„Nur schlafen kann ich nicht. Da ist
noch zu viel. Zu viel haben wir einfach nie gesagt. Zu viel steht im
Raum und egal welche Schulter ich voran drücke, ich hab immer das
Gefühl, ich kann mich nicht vorbei zwängen. Auf zwanzig
Quadratmetern steht sie mir im Weg und grinst zwischen Einbauküche
und Couch so lieblich. Sonnendurchtränkt steht sie vor mir im Dunkel
und unter einer Haarsträhne blitzen ihre Augen mich an, während sie
sich ganz langsam in den luftleeren Raum zwischen mir und der Tür
schiebt. Es gibt kein Entkommen. Kein Weg vorbei. Nur kalte Mauern
oder warme Haut und die Wahl zwischen beiden sollte mir nicht schwer
fallen – doch irgendwie tut sie es.
Atemlos, wie nach tausend Stufen, stehe
ich nur Millimeter vor ihr, spüre ihren Atem und das Glitzern ihrer
Gedanken und bin geblendet von der Farbe ihrer Haut. Ihre bloße
Anwesenheit lässt mich zittern, gedankenverloren Löcher im Raum
zählen und butterweich auf Zahnstochern einen Schritt neben den
anderen setzen.
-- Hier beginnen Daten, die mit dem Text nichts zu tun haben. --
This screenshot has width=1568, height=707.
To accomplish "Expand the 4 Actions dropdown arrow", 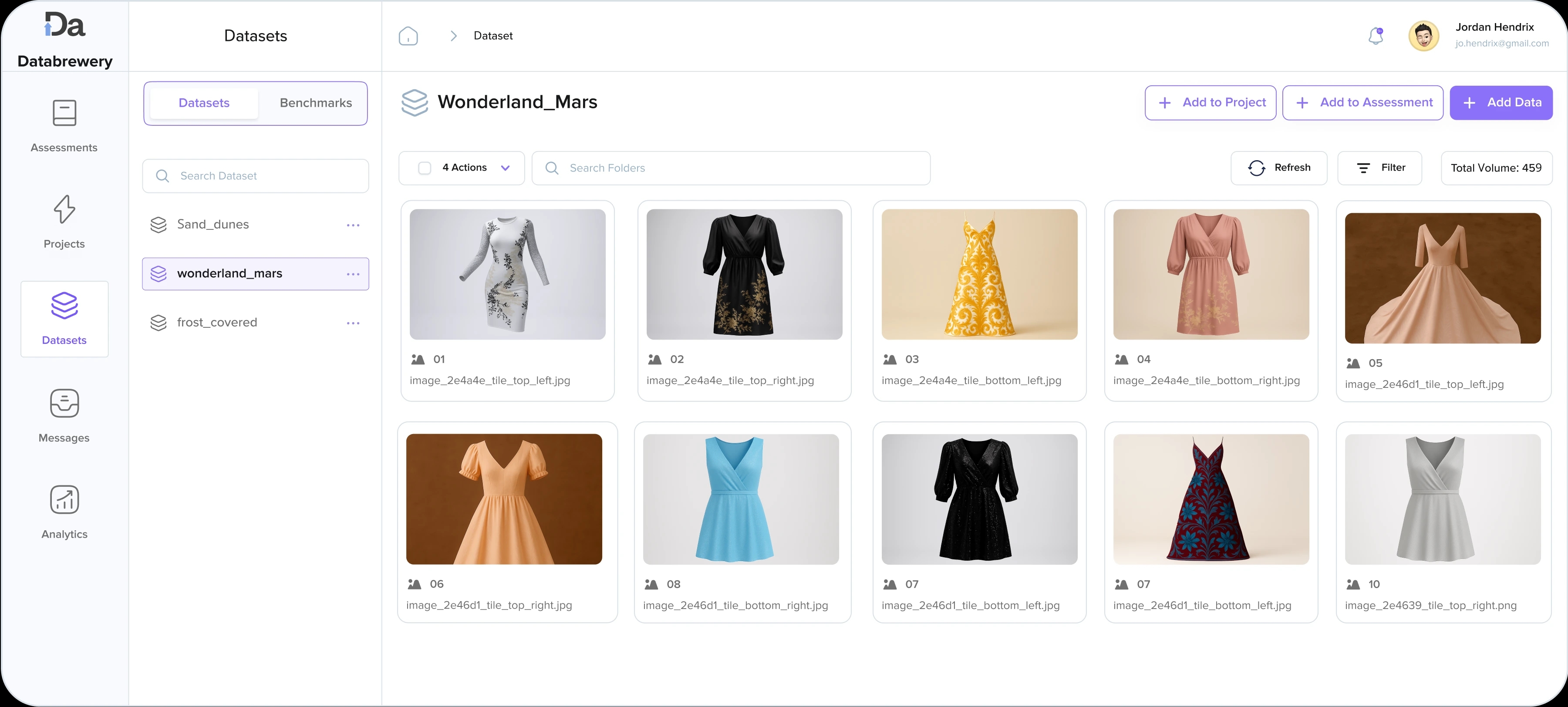I will pos(505,168).
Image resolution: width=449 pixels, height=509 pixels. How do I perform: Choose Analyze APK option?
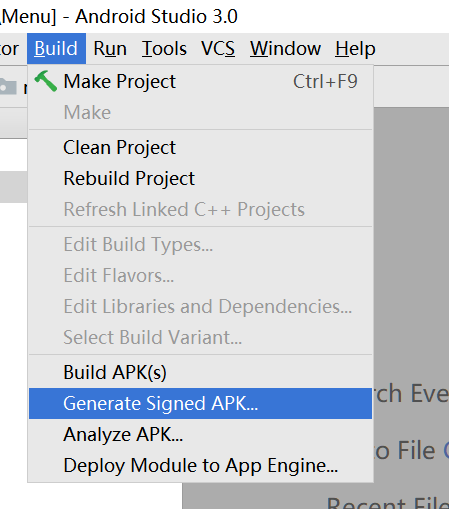[200, 434]
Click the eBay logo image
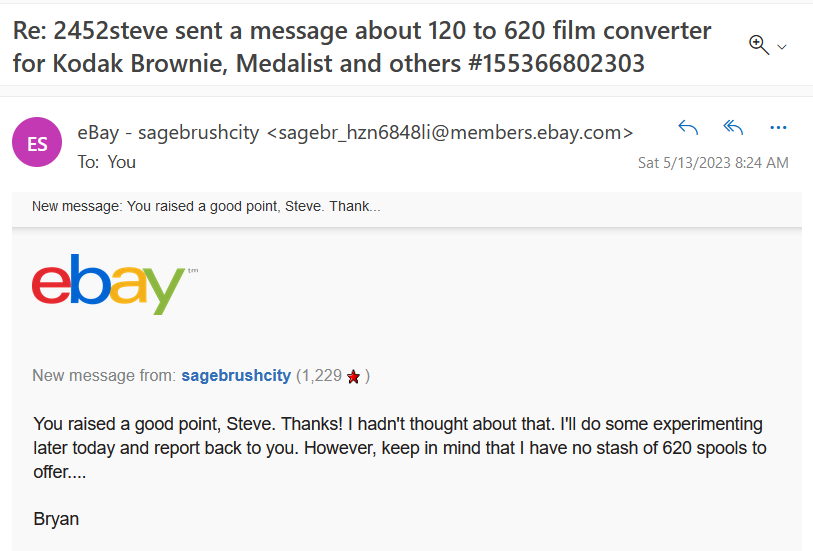This screenshot has height=551, width=813. (115, 284)
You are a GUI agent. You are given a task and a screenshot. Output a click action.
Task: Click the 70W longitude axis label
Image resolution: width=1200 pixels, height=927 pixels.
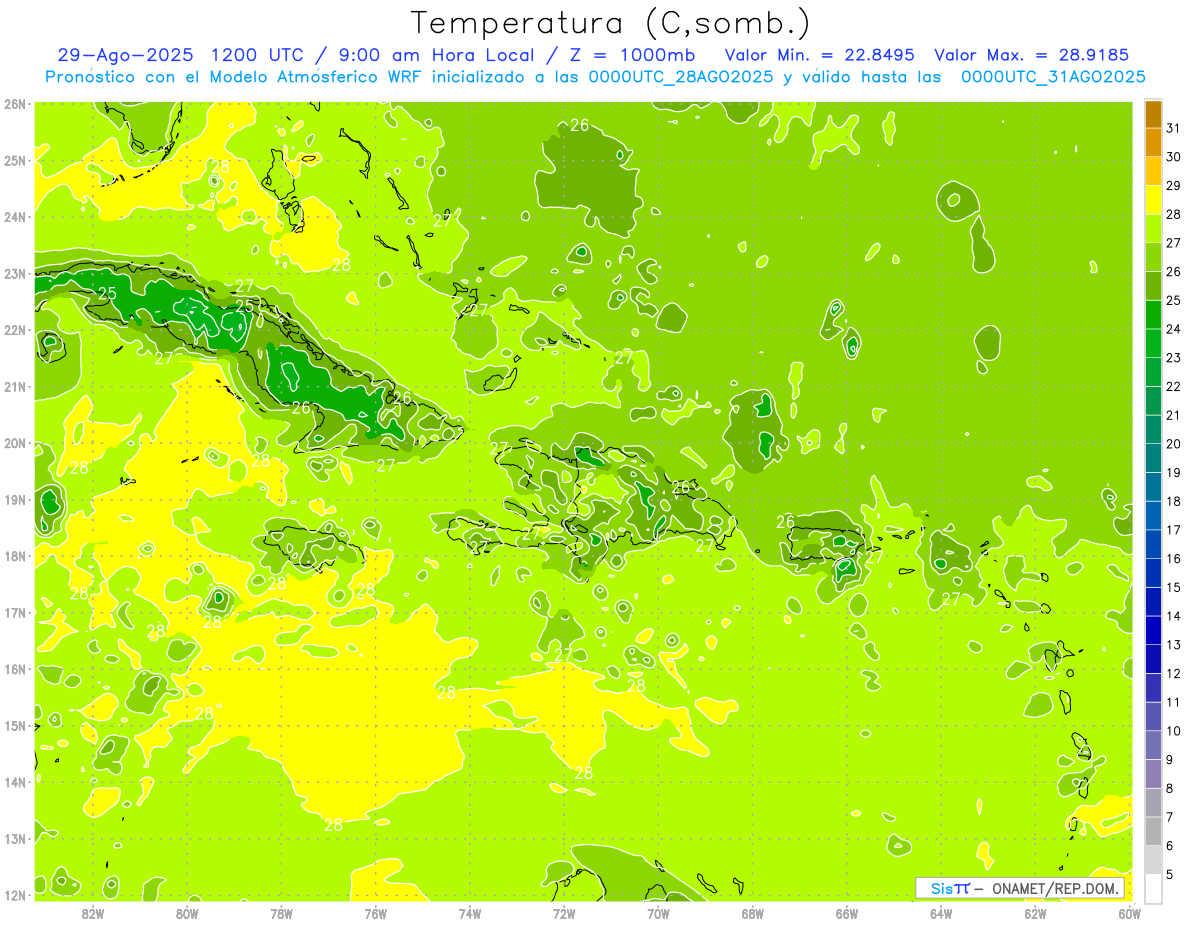pyautogui.click(x=658, y=913)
So fühlt man sich also im Maul vom Wal. Meine
Harpune hab ich schon lange an den Nagel gehängt. Waffenlos zwingt
mich die Enge zum Rückzug, oder eben zum selbstlosen Angriff nach
vorn. Die Gezeiten sind schon lange über uns eingebrochen, haben uns
mehrfach in Ebbe und Flut an Strand und Sandbank gespült und uns
Salz und Wasser und Tran und Sand schmecken lassen. Doch nicht alles,
was den Wellen unterliegt wird abgerundet und weich und zu einer
matten Scherbe im Sand – aller Ecken und Kanten beraubt und ohne
tiefe Schnitte im Fleisch Richtung Sonne streckbar. Unser
Scherben-Kaleidoskop funkelt und bricht die Farben so wie wir es
wollen, doch bilden die Schatten ihre Fratzen an den kahlen Wänden
der heruntergelassenen Rolläden und ich spüre nur Zweifel und will
flüchten. Flucht ist kein Ausweg. Eine Flucht vor ihr kann nicht der
einzige Weg sein, um zu flüchten – vor mir. Dabei will ich nicht
weg. Ich will gar nicht weg. Eigentlich, eigentlich will ich nur viel
näher zu ihr. Es geht nur nicht. Und ich weiß nicht warum.“
Er reicht mir die Selbstgedrehte Grüne
und schenkt uns beiden das Glas halbvoll ein. Seine Augen starren an
die vergilbte Tapete, als er sich auf dem Sofa zurücklehnt. Ich nehme einen Schluck und schicke
eine Rauchwolke auf die Reise. „Weißt du was ich meine?“
Seine Frage wabbert lange zwischen
Schnaps und Qualm im Raum. Wir haben Zeit. So unendlich viel Zeit,
scheint es. 'Wie sind wir von Moby Dick jetzt dahin
gekommen?', frage ich mich. Als es mir einfällt, nicke ich
gedankenverloren und nippe am Glas. Brennend erinnert mich meine
Zunge an meinen Wecker und die tickende Uhr über dem Türrahmen. „Wenigstens einer“, höre ich ihn
sagen.
Ich kneife die Augen zusammen und hebe
mein Glas. Seine Augen sind geschlossen, sein Bart saugt gerade eine
Träne auf. Eine Träne, groß wie ein Wal.
Er ist der Wal –
schwerfällig und verlässlich, gutmütig und verletzlich. Und ich
kann ihn nicht retten. Weil manchmal kein Rat besser ist. Zumindest
dann, wenn er ruhigen Schlaf bringt. Und den verdient der Wal.